Here I'll talk about a couple of stories in the article that cover display and "symbolic gestures". And end with Derek's tips on how to get agencies to be more effective at helping solve such issues.
1. Display – Burts Bees
Derek explains that Burts Bees faced the problem of its products not being merchandised together, but rather separated across the different sections of the store. As the brand had limited advertising, it was missing out on the benefit of the brand's range of creams, shower gels and oils being sold together. Indeed, the brand was getting lost.
A special, eye-catching "hive" display unit was designed. And when retailers stubbornly refused to use the unit , Burts invested in research in selected stores to prove that sales were higher. Even then some stores refused to stock the brand's products together, so Burts focused on those who would. This move helped Burts grow into a $200million business.
2. Symbolic gestures – Cambian
Derek's second example comes from a sector not often associated with branding – mental health care provision. Cambian provide semi-secure housing and support for people needing mental health care. Every new patient receives a "Wow!" pack in the form of a designer rucksack with a set of branded toiletries, a watch and an iPod. As Derek explains, "The aim was to send a signal to patients, to encourage them to think differently about themselves, and to staff to think differently abut the patients".

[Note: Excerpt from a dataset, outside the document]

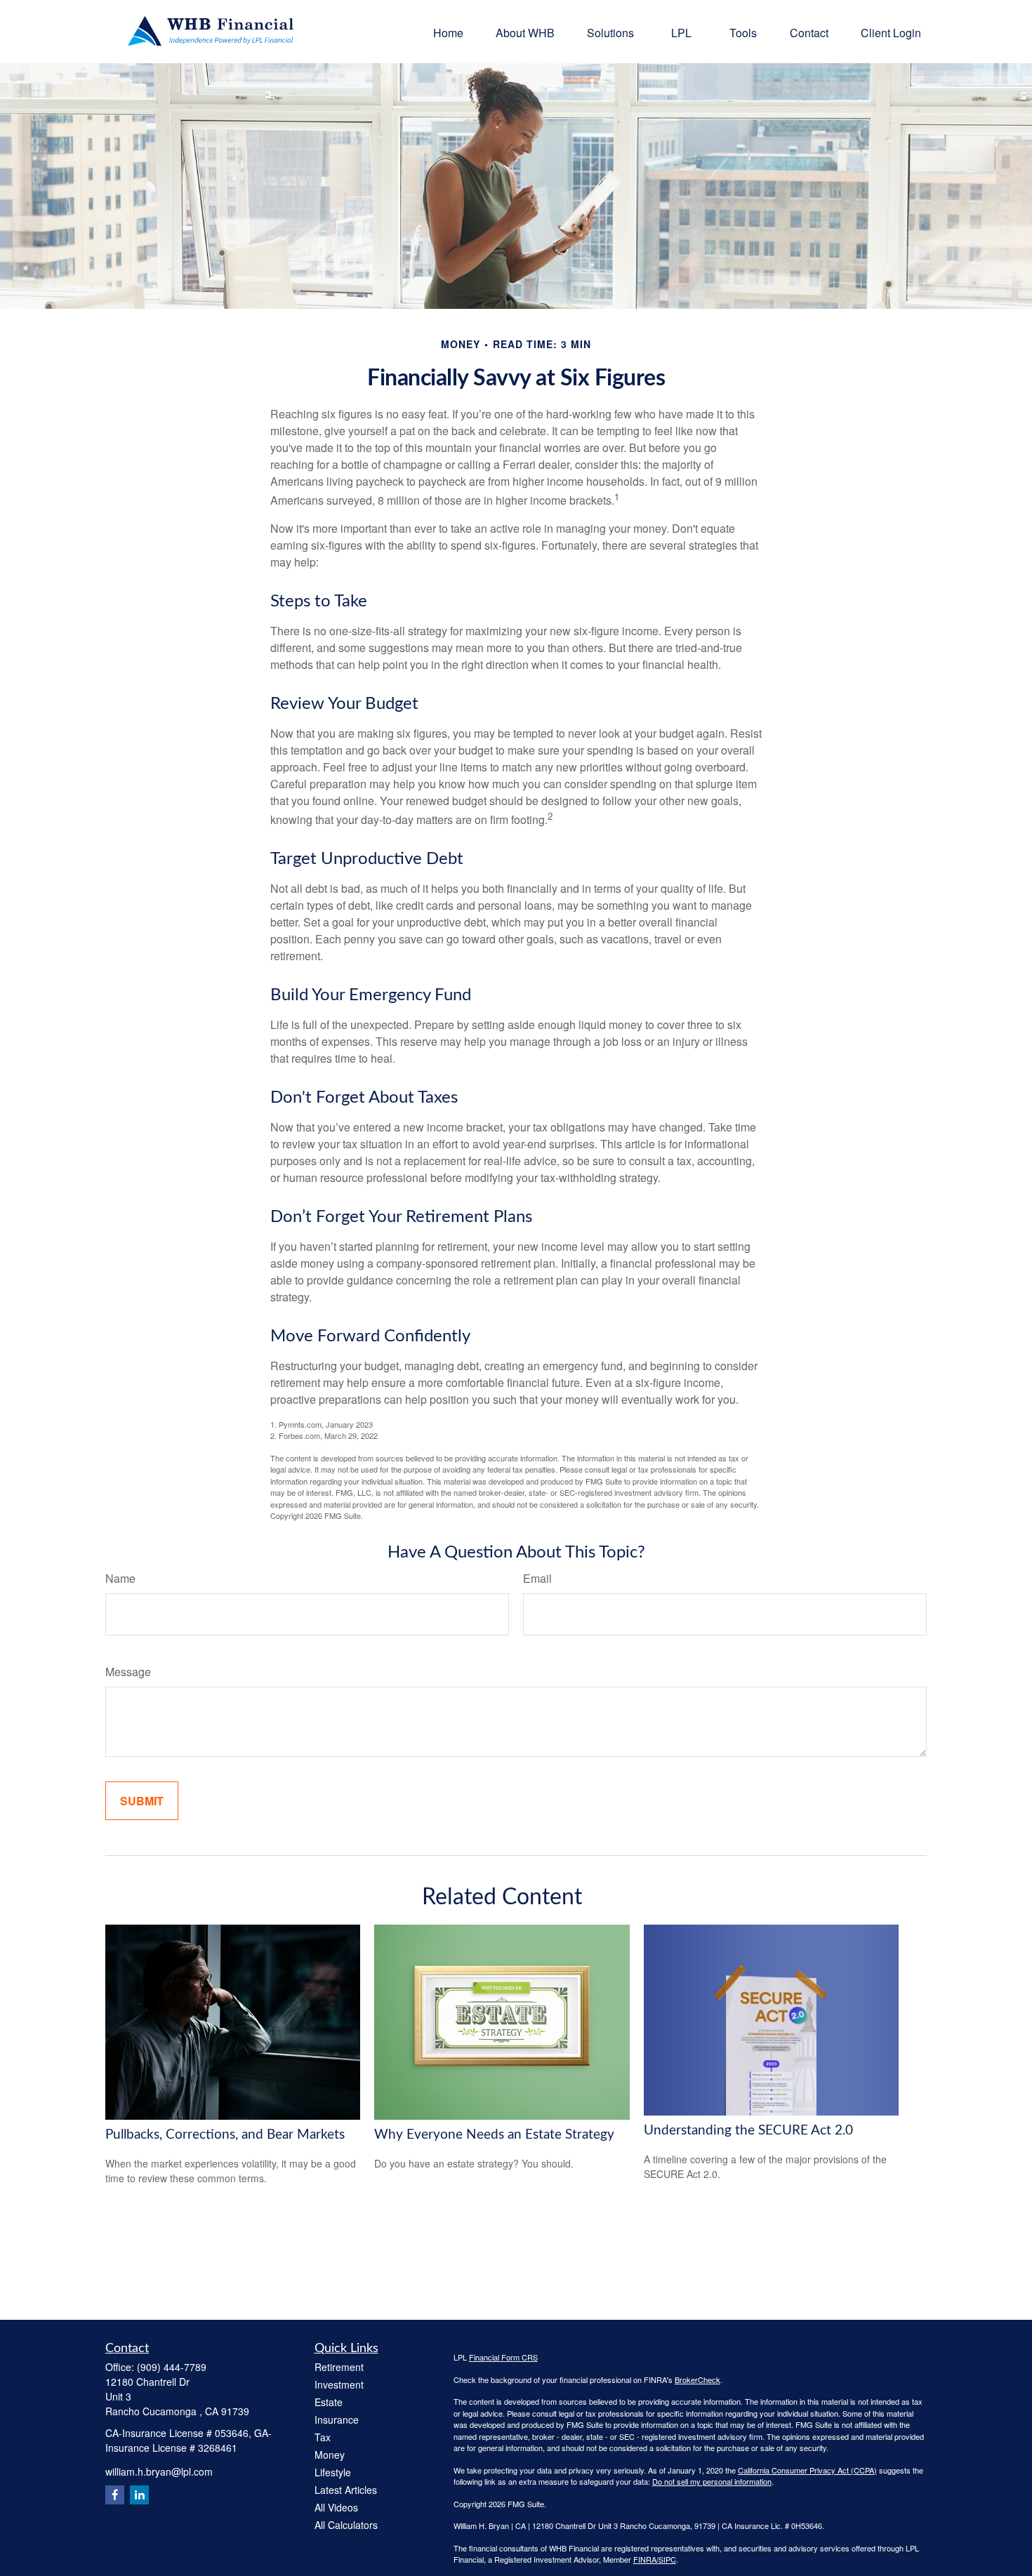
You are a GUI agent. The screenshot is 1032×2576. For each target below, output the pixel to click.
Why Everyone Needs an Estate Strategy (494, 2135)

Derek calls this "a symbolic gesture", "a kind of talisman, part of the folklore of the brand". And it strikes me as being so much more effective than any amount of communication. After all, "people may doubt what you say, but they will believe what you do".
Agency of the future?
Derek ends by suggesting what the agency of the future should be offering to respond the the commercial challenges of companies today:
– Trade insight: planners who do insight not only with consumers, but also trade customers
– Truly through-the-line ideas: creative solutions to be presented showing how they work for operations, sales and HR, not just ads
– Payment for results: agencies rewarded for understanding and helping solve a broader range of business issues
In conclusion, before jumping to advertising as the answer to your growth problems, think first about other triggers to growth such as distribution, display and availability.